Transcribe the lines below from the line containing "Task: Select the Paint Bucket tool" up to and including the line containing "Action: (x=28, y=183)", and leave the pictures out of your copy.

#### GIVEN INFORMATION

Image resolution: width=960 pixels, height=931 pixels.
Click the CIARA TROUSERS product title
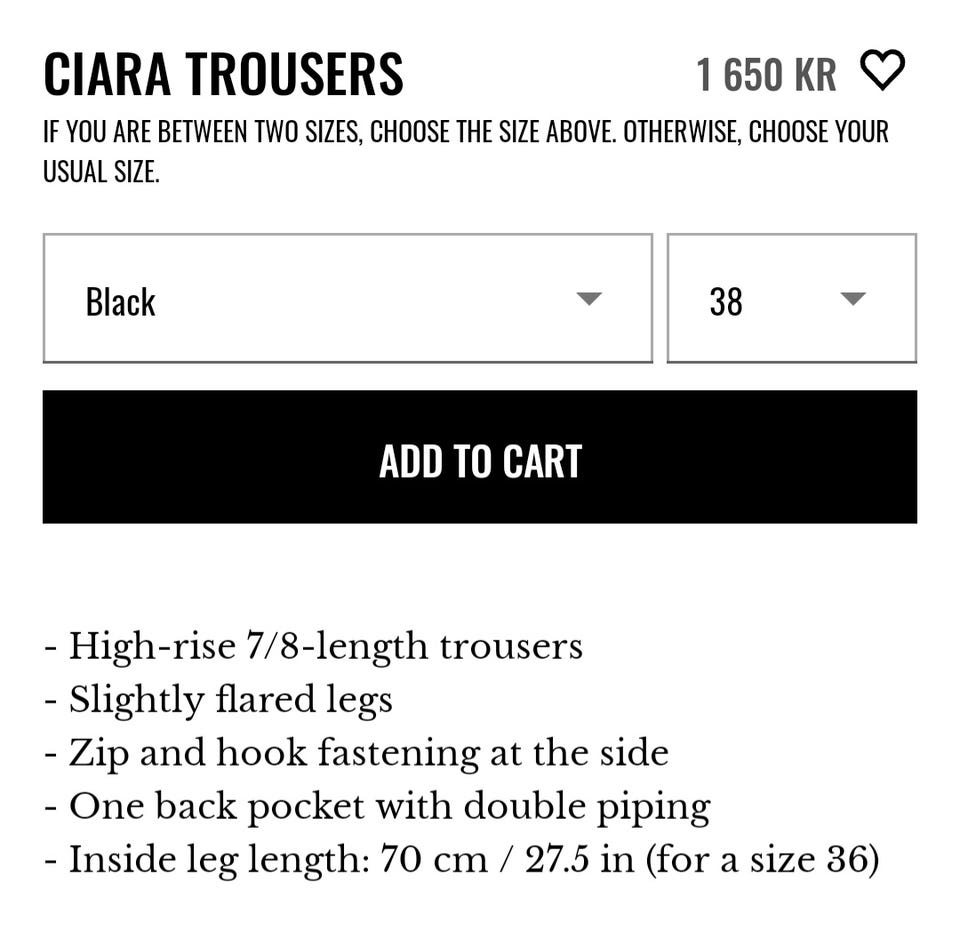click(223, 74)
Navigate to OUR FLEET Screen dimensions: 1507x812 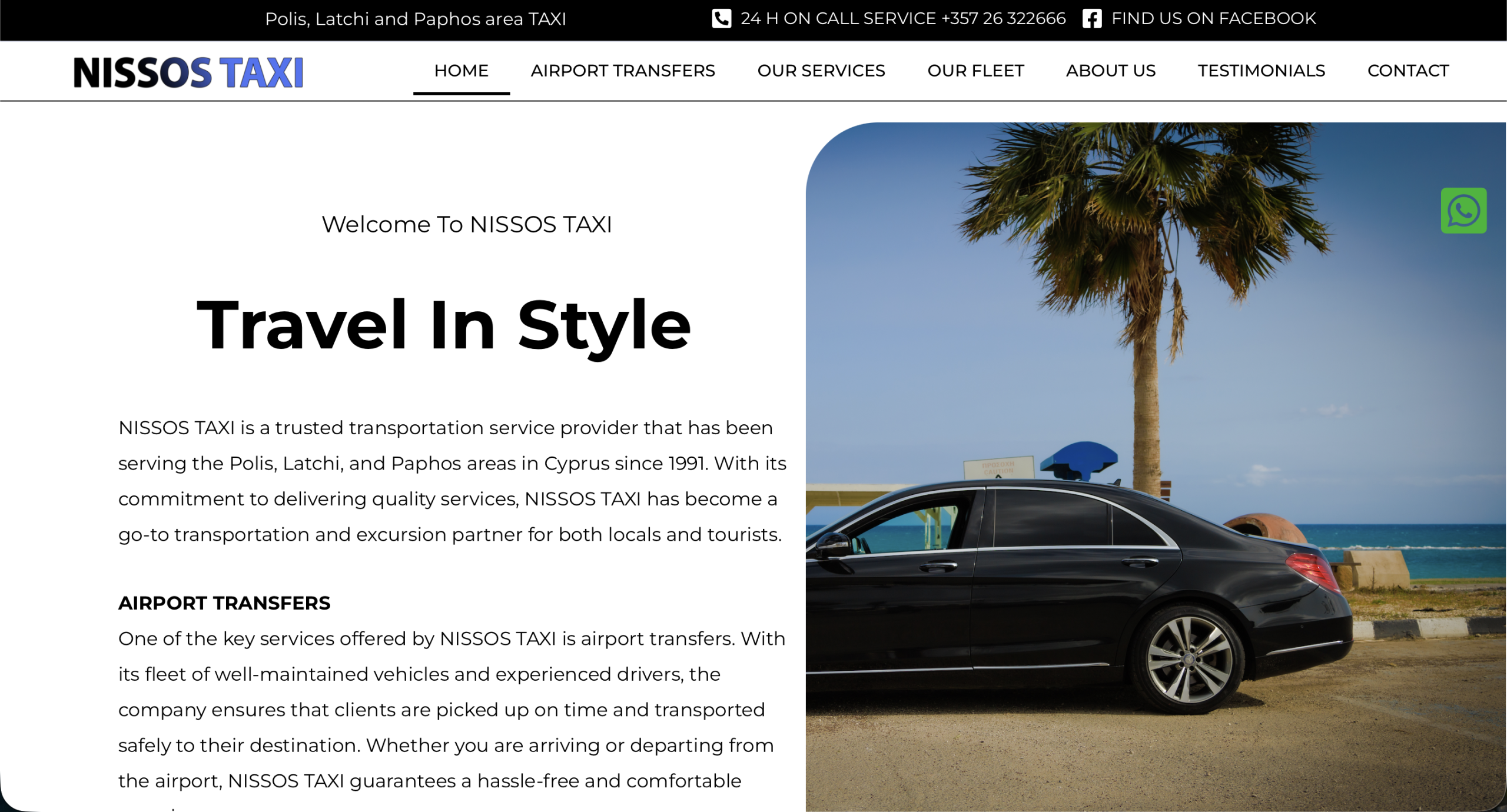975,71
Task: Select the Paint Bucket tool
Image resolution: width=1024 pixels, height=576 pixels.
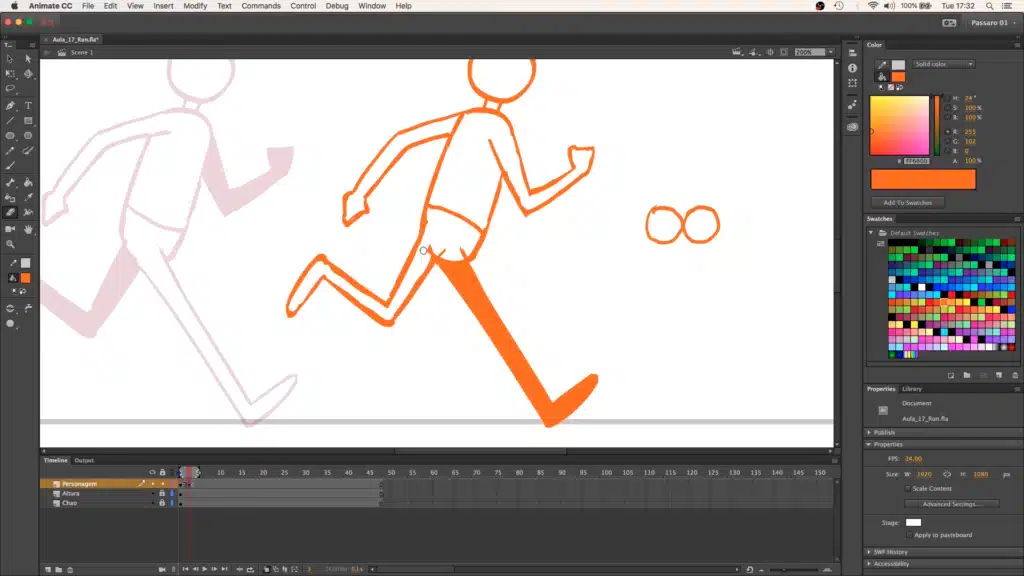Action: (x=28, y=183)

########
#### GIVEN INFORMATION

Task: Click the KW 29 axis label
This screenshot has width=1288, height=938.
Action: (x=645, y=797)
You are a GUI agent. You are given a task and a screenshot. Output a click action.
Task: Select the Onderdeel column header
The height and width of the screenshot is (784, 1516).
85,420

########

- RESPONSE TO THE EXERCISE
Task: Select the Paint Bucket tool
Image resolution: width=1024 pixels, height=576 pixels.
Action: (x=28, y=183)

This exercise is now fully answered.